Much Funnier than Critics Are Saying

Set in present-day Los Angeles, Jonah Hill and Kenya Barris‘s You People is a fuck-all racial culture-clash comedy (Jews vs. blacks) that isn’t half bad. In fact it’s darkly, brilliantly funny during the first 25% (I was actually laughing out loud and I never do that), and…okay, slightly less funny but still clever and diverting during the middle section, or roughly 60% of the running time.

The only part that massively sucks is a truly astonishing copout happy ending that occupies the last 12 to 15 minutes, give or take. If you can ignore this huge miscalculation You People doesn’t deserve the mostly shitty reviews — it really doesn’t. 85% to 90% of this well-produced film is not a burn

It’s been described as a 2023 riff on Guess Who’s Coming To Dinner, but it’s a lot nervier and crazy-good than anything Stanley Kramer ever had in mind.

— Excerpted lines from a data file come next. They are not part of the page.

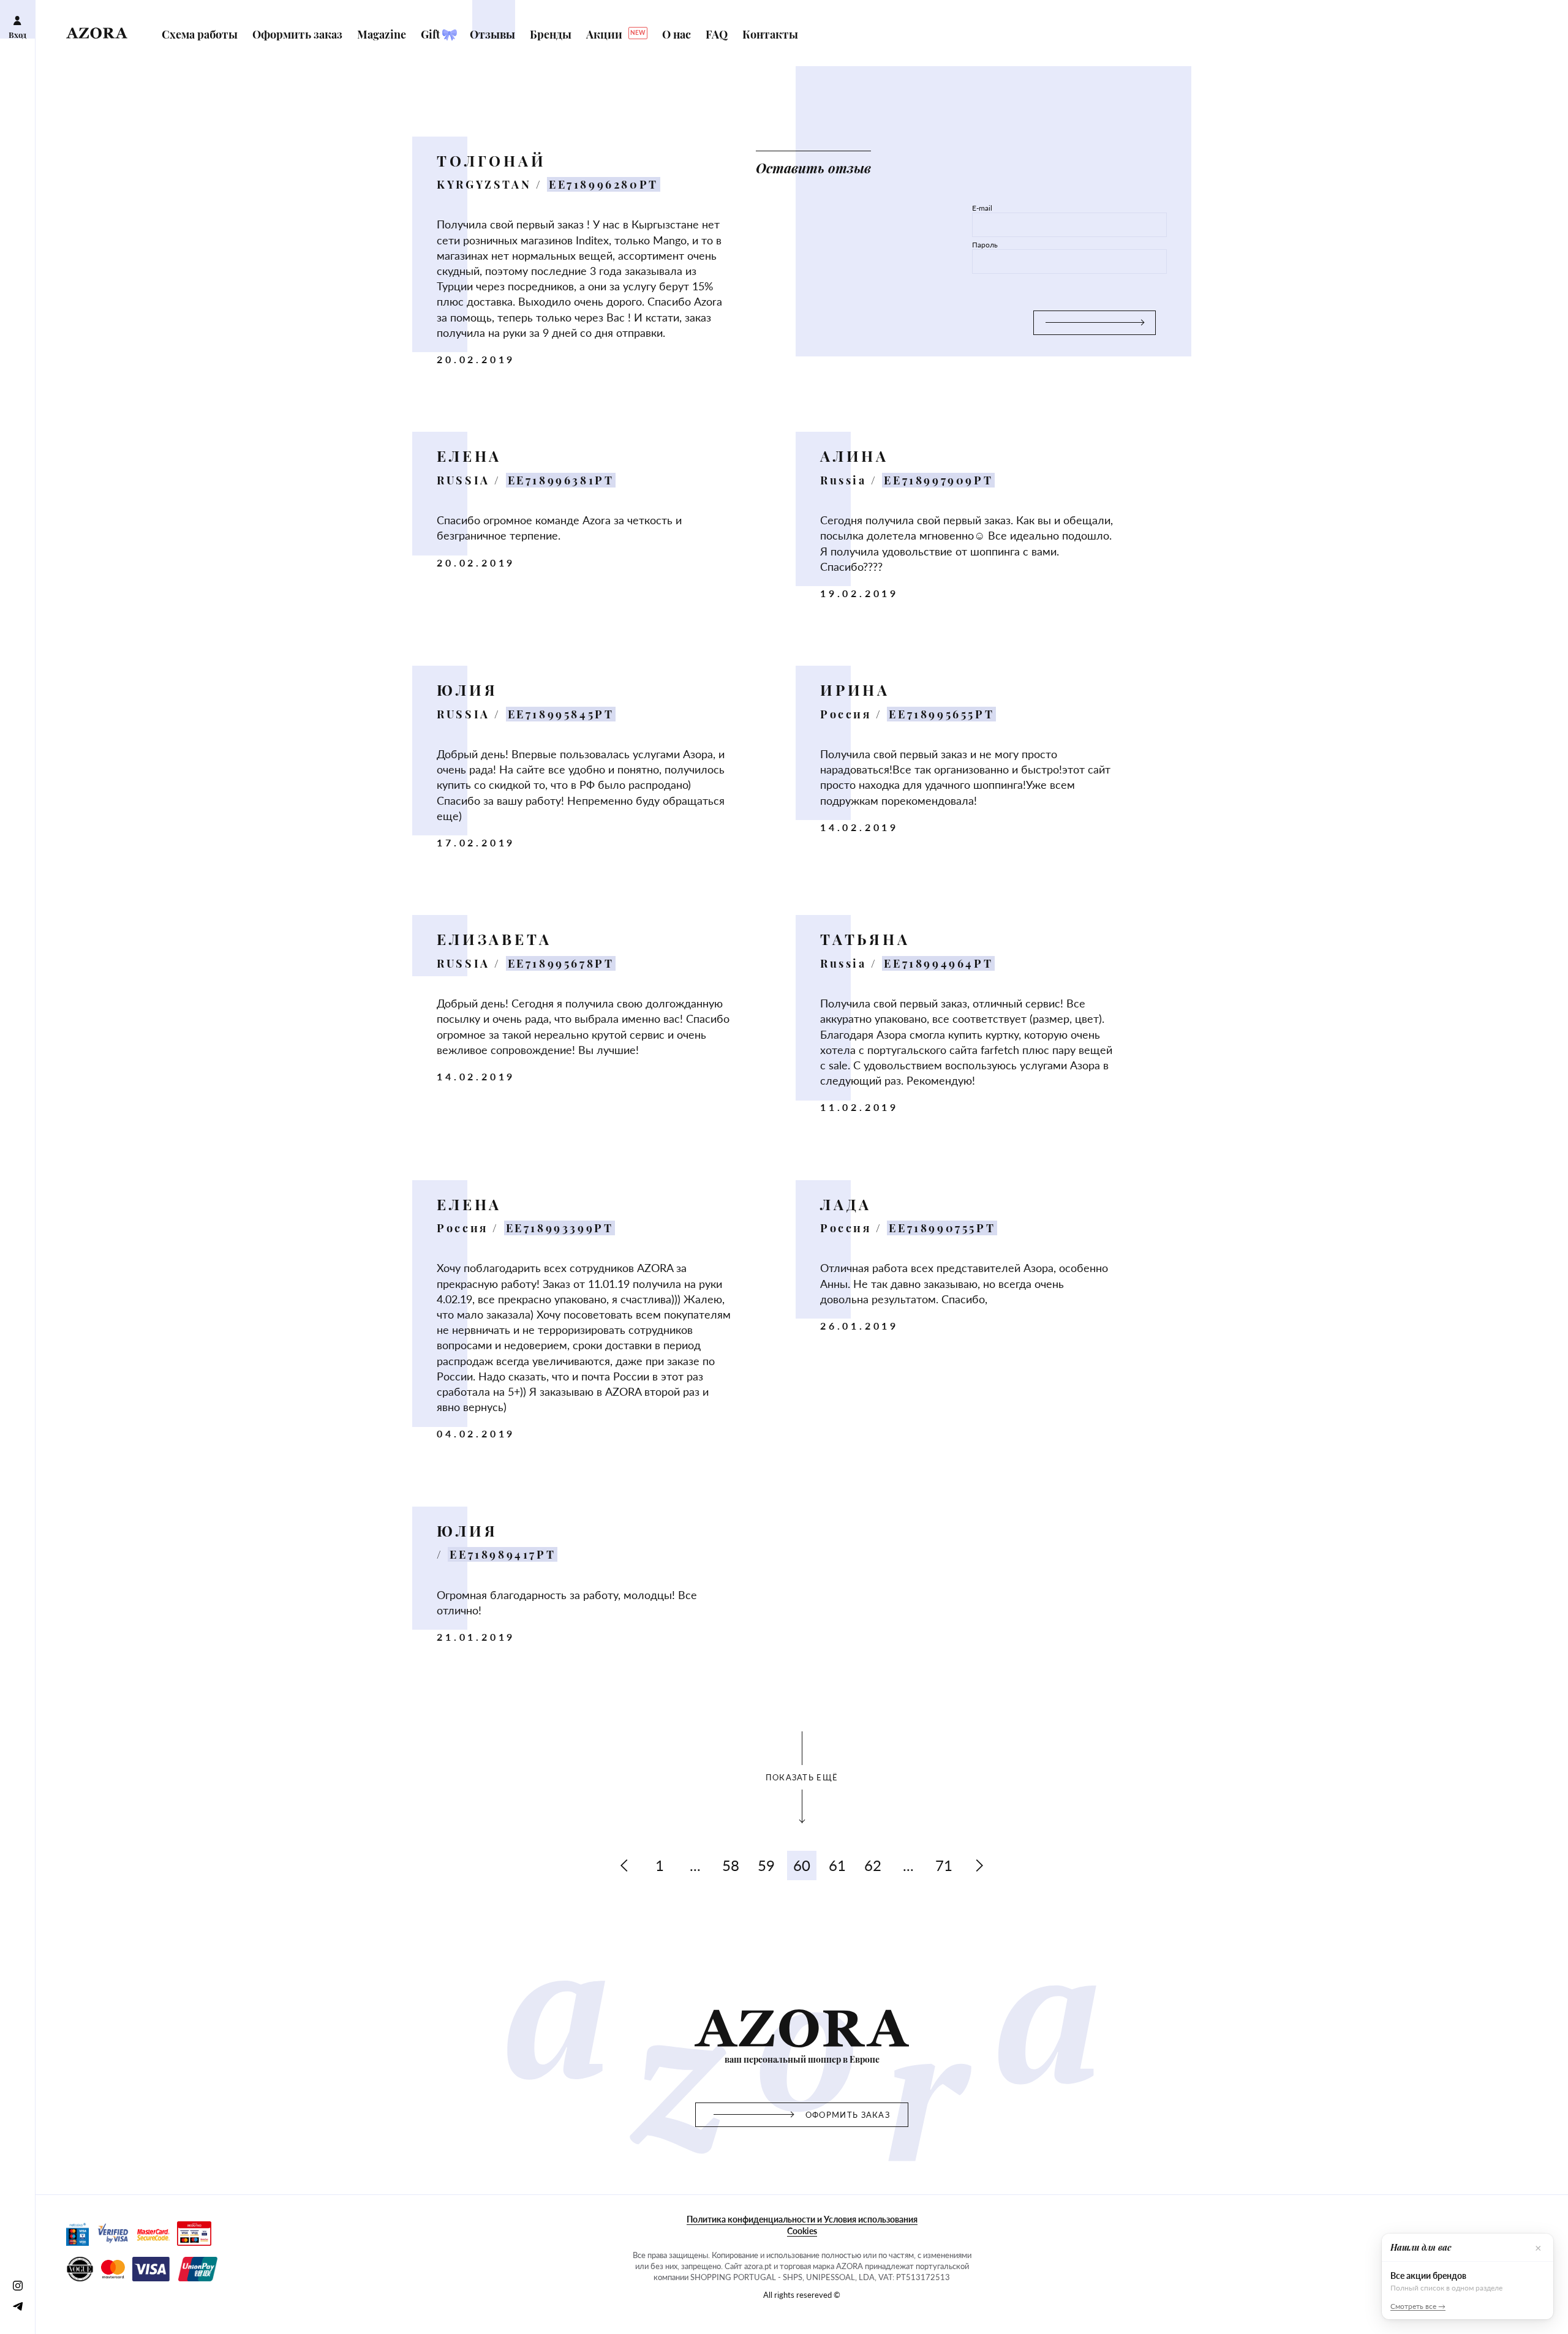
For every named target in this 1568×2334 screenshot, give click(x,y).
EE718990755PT (942, 1228)
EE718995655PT (941, 714)
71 (943, 1865)
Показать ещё (802, 1777)
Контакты (770, 34)
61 (837, 1865)
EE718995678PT (561, 963)
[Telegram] (17, 2305)
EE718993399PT (560, 1228)
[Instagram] (17, 2285)
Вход (17, 34)
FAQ (718, 34)
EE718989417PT (503, 1554)
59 (766, 1865)
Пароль (985, 245)
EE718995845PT (561, 714)
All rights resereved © (801, 2295)
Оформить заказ (298, 34)
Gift (431, 34)
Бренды (552, 34)
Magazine (383, 34)
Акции (616, 34)
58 (730, 1865)
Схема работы (201, 34)
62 (872, 1865)
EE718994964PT (938, 963)
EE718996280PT (603, 184)
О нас (677, 34)
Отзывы (494, 34)
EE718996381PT (561, 480)
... (695, 1865)
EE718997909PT (938, 480)
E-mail (982, 208)
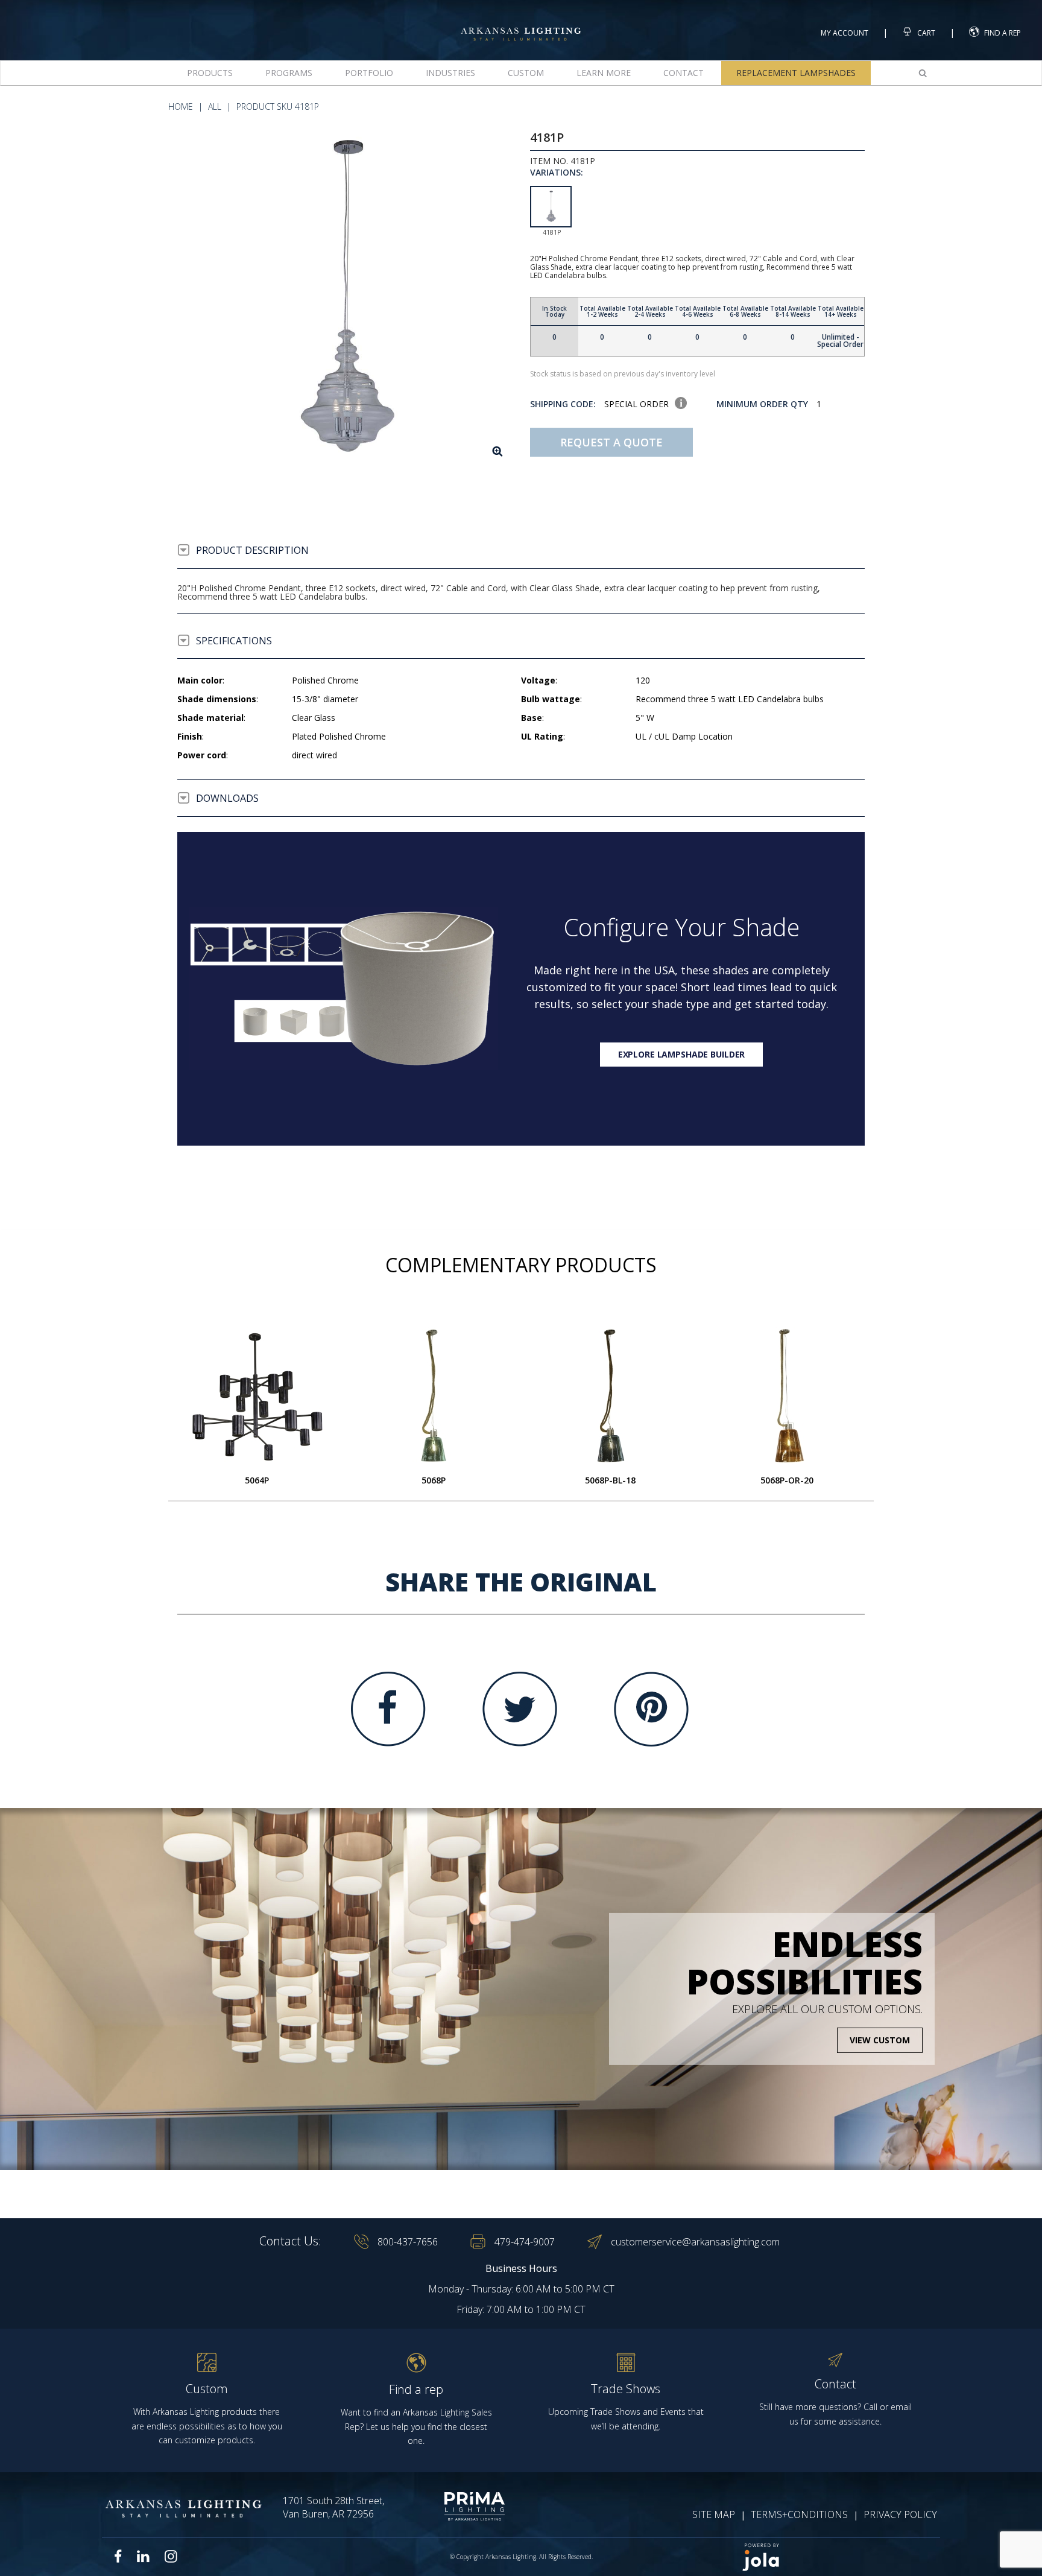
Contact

Hill is note perfect as a bearded, chunky, vaguely depressed 35 year-old fellow of the Hebrew persuasion; ditto Laurene London as the Muslim-raised cappuccino girl he falls in love with and wants to marry. (And vice versa.) Hill’s trying-way-too-hard-to-be-hip parents are broadly played by David Duchovny and Julia Louis-Dreyfus. Eddie Murphy (best of show after Hill) and Nia Long play London’s Baldwin Hills parents. All the major supporting performers are spot-on, especially Sam Jay, Travis Bennett, Deon Cole and Mike Epps.